Record a bloody lesson…

background

Recently, I was in charge of a ticket snatching demand in the company, which was my first contact with such a task with instantaneous high concurrency. First, introduce the overall functional background:

  • The company has a relatively large App platform, which is used as the entrance to snatch tickets for this event
  • The event lasts for ten days, and 1,000 tickets are released every day. Those who can’t get all the tickets on that day will accumulate to the next day
  • You can grab one, two, three tickets at a time
  • Given that there are many uncertain factors in activity flow during the epidemic, both the product and TM are not optimistic about activity flow

The above is the general background of this demand.

Demand analysis

Get demand, words don’t say much, talk chi chi open dry.

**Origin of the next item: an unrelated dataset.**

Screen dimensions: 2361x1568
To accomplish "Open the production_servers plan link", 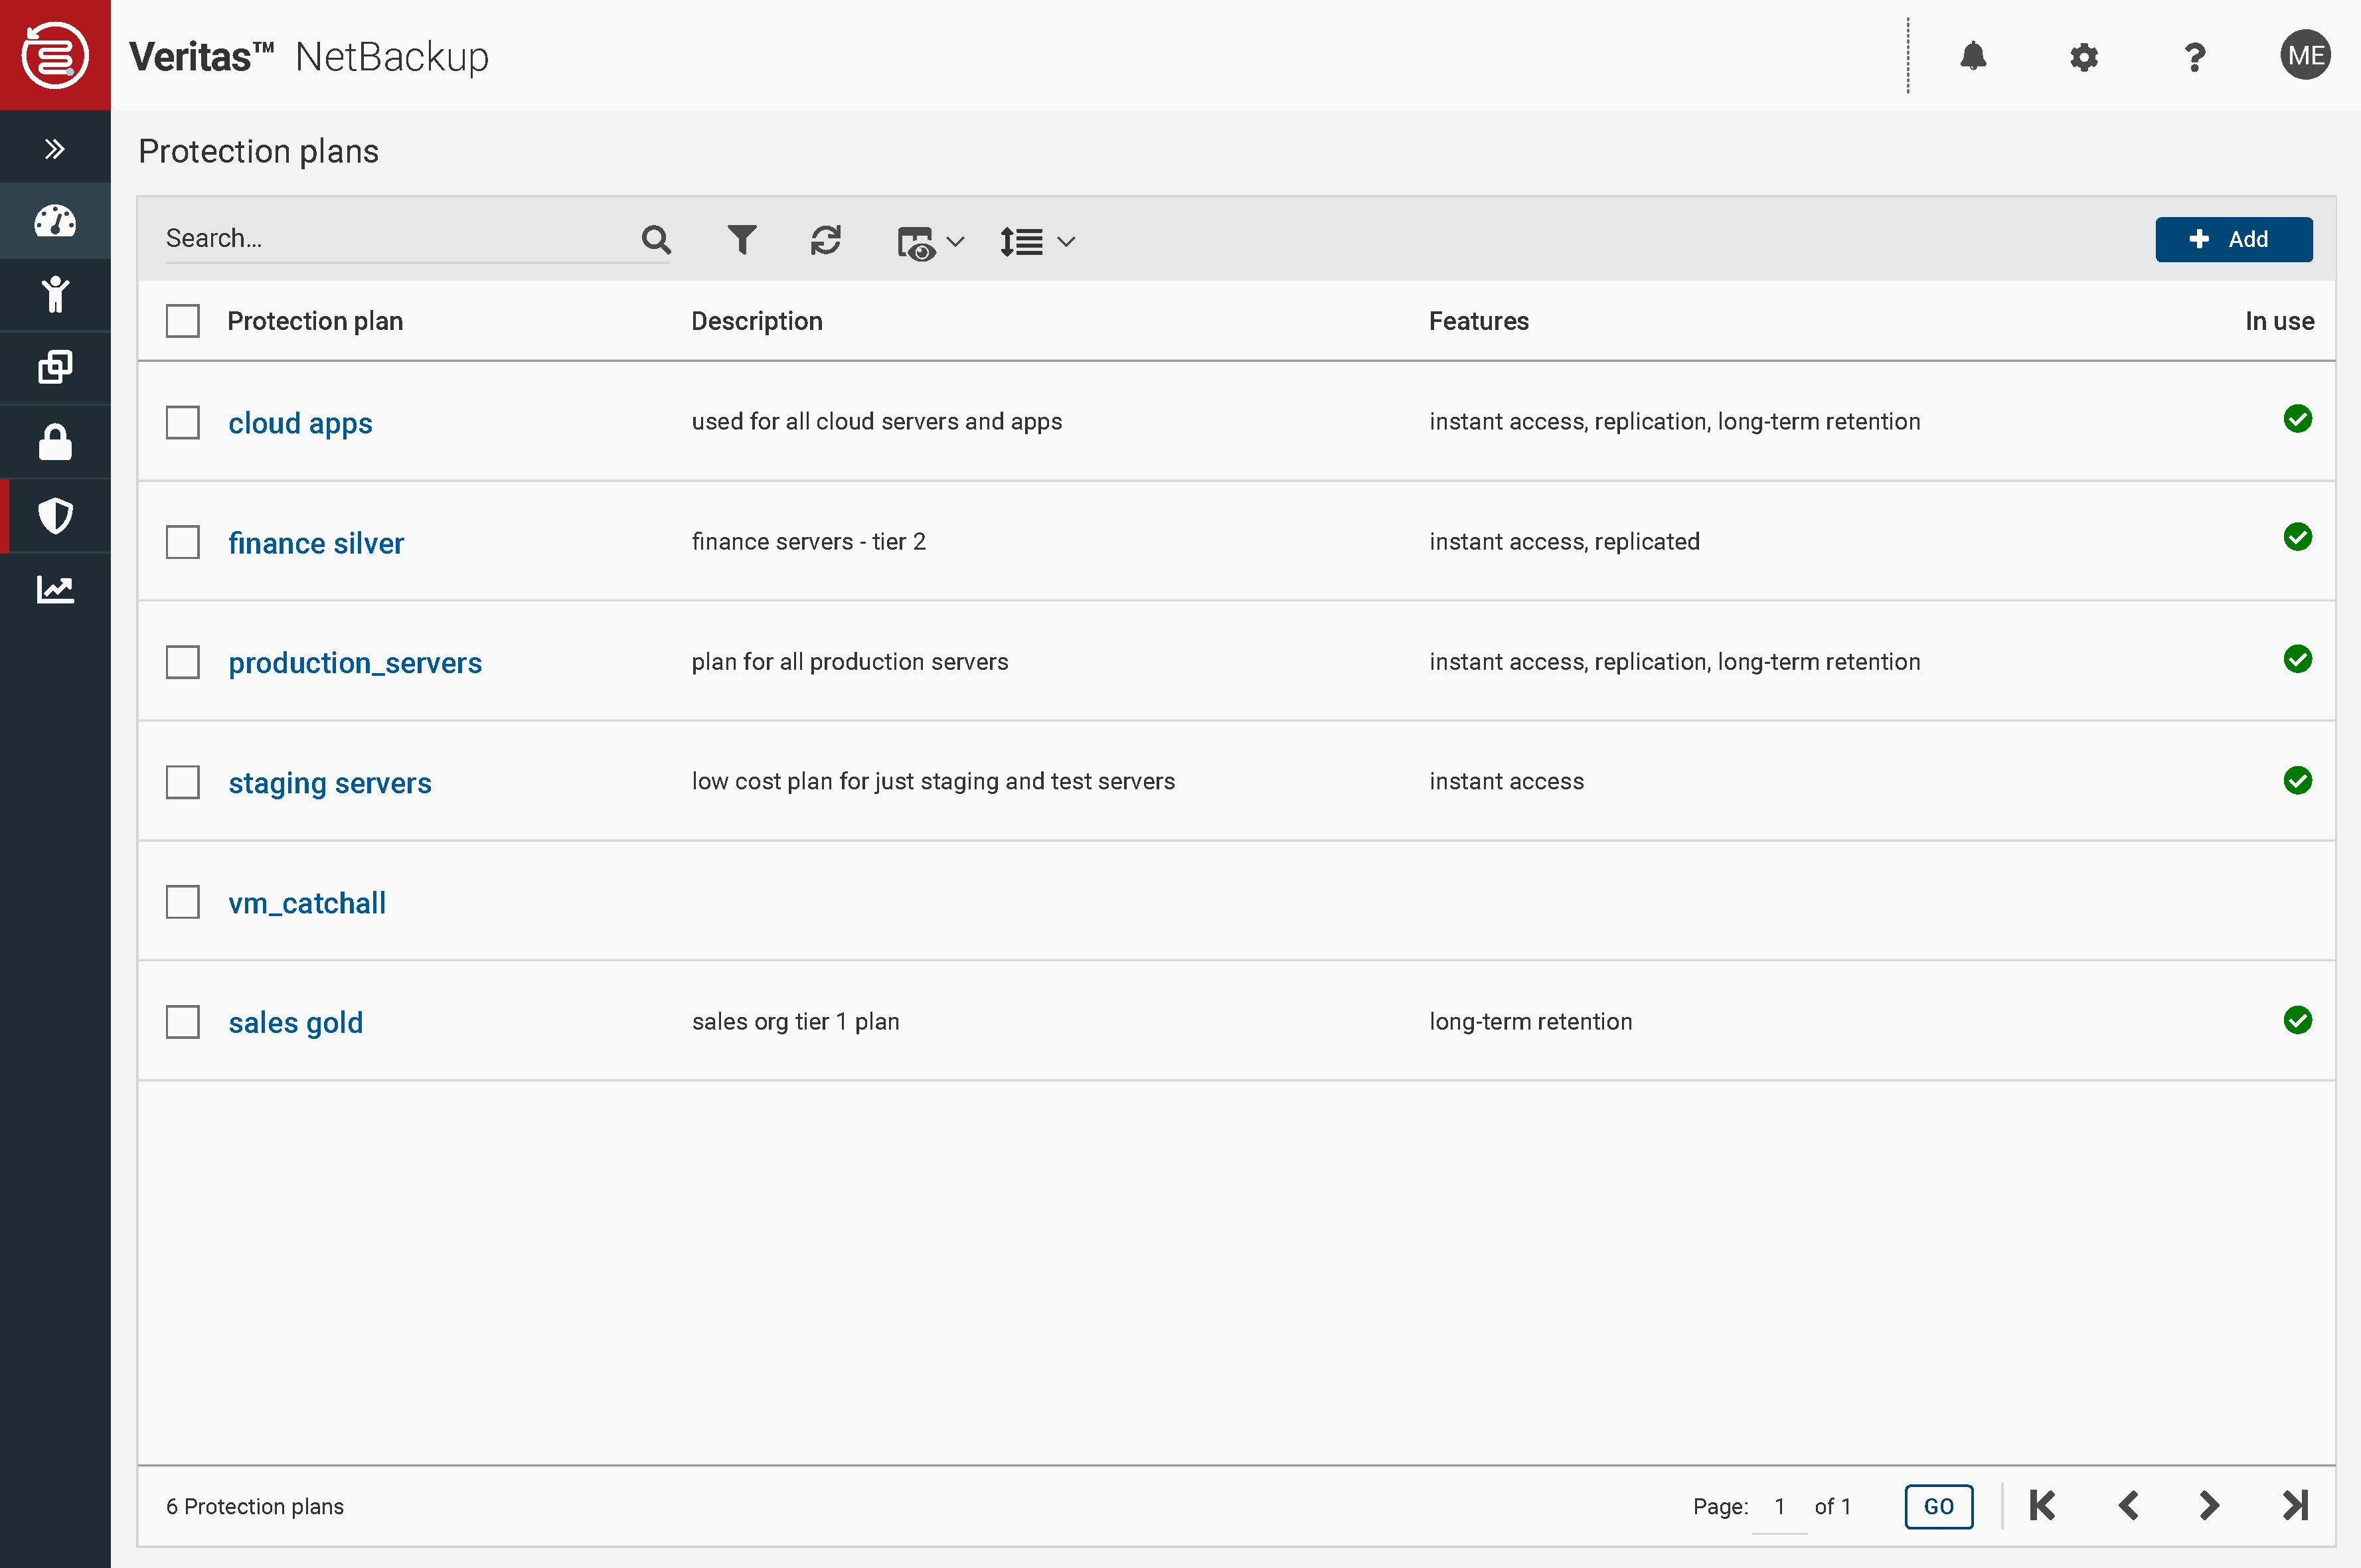I will tap(355, 662).
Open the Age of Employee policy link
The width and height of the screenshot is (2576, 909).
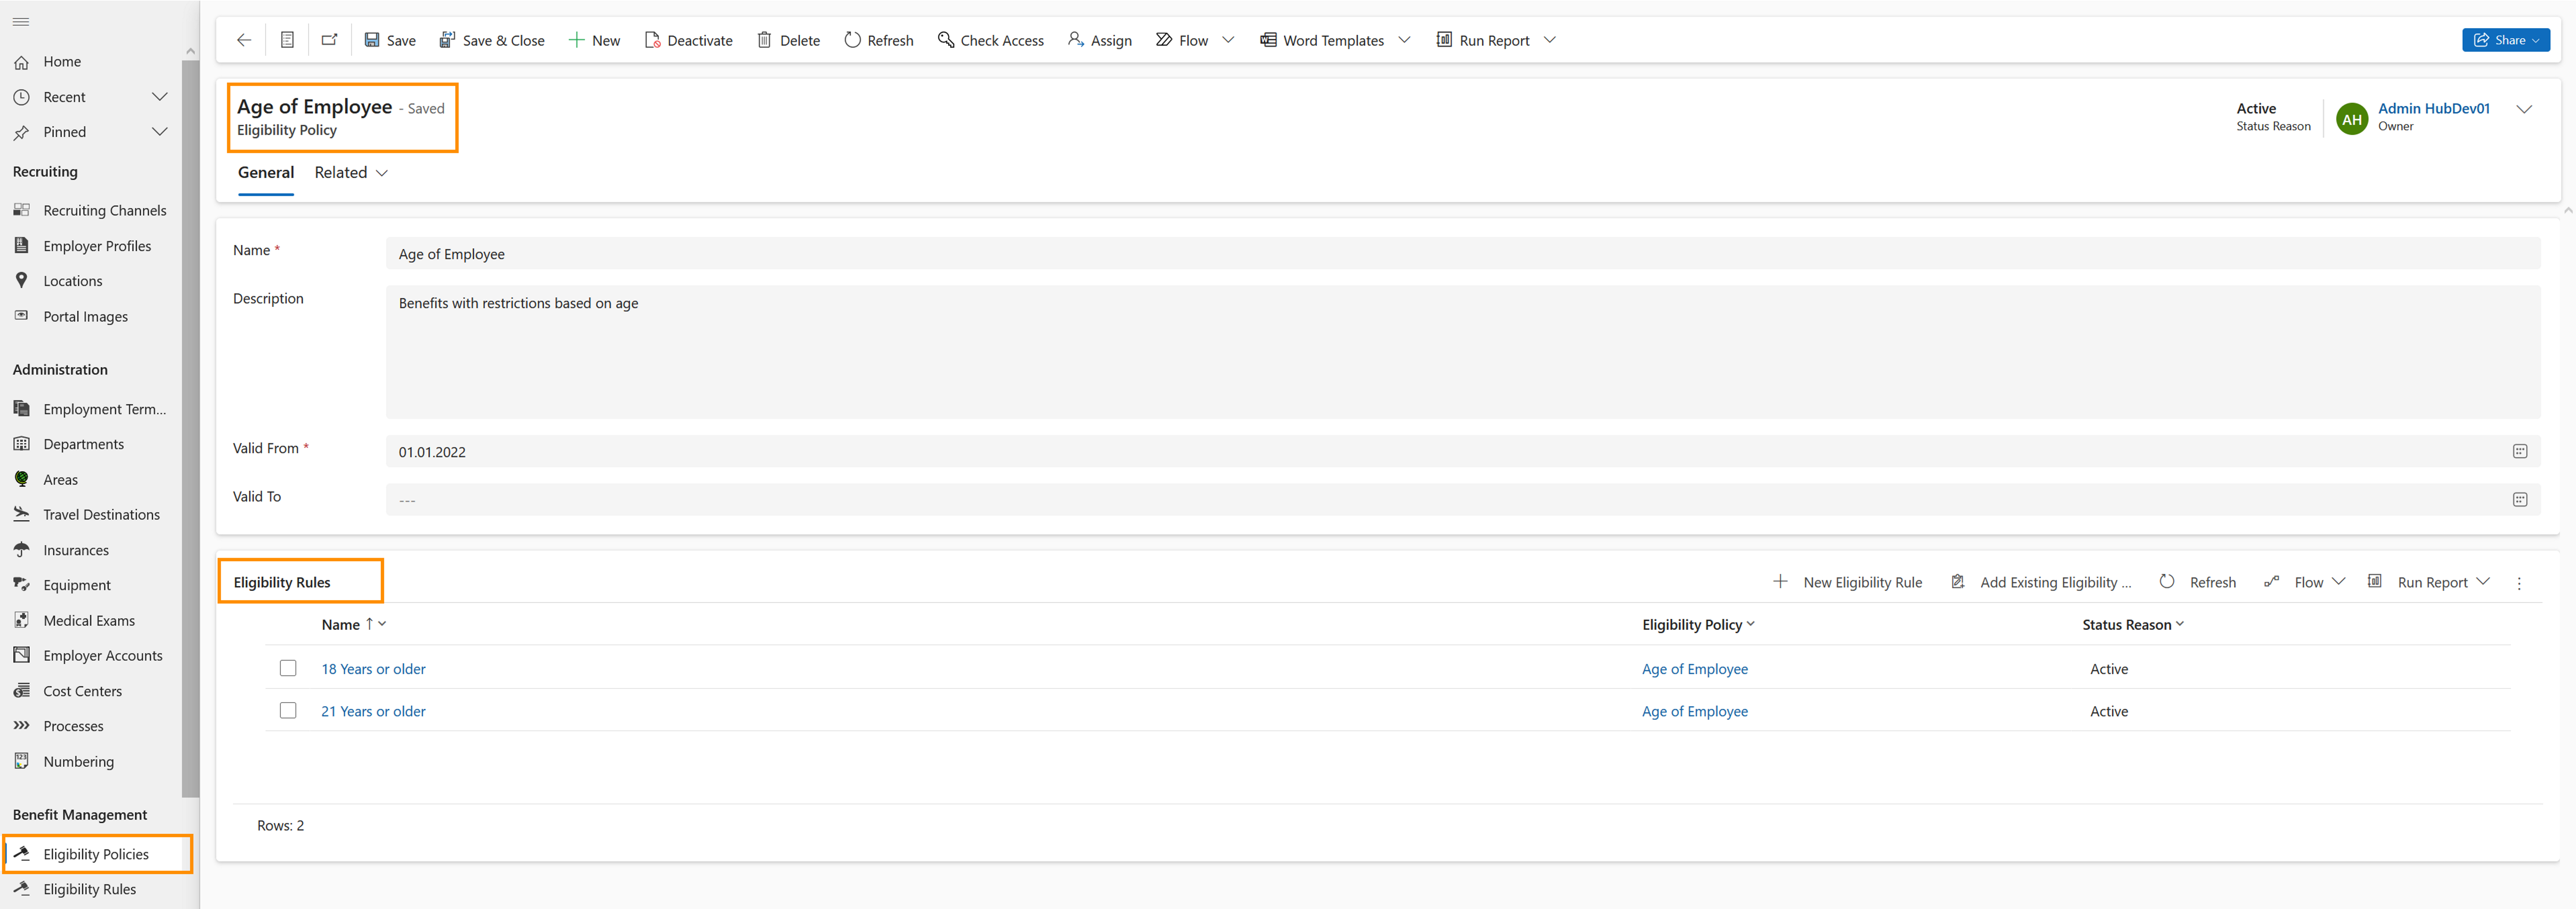coord(1695,668)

Contains rob tickets, seconds kill, such as the demand of the word, the first reaction is to reduce inventory with redis, then confirm and TM activity may concurrency, it can support 300 concurrent (but in fact I at that time was not a very specific for the concurrency concept, just heard the TM and relaxed tone, feel this is not a high quantity, then, I paid the price for my ignorance.

Need to implement

So I decided not to introduce Redis and just de-inventory in Mysql.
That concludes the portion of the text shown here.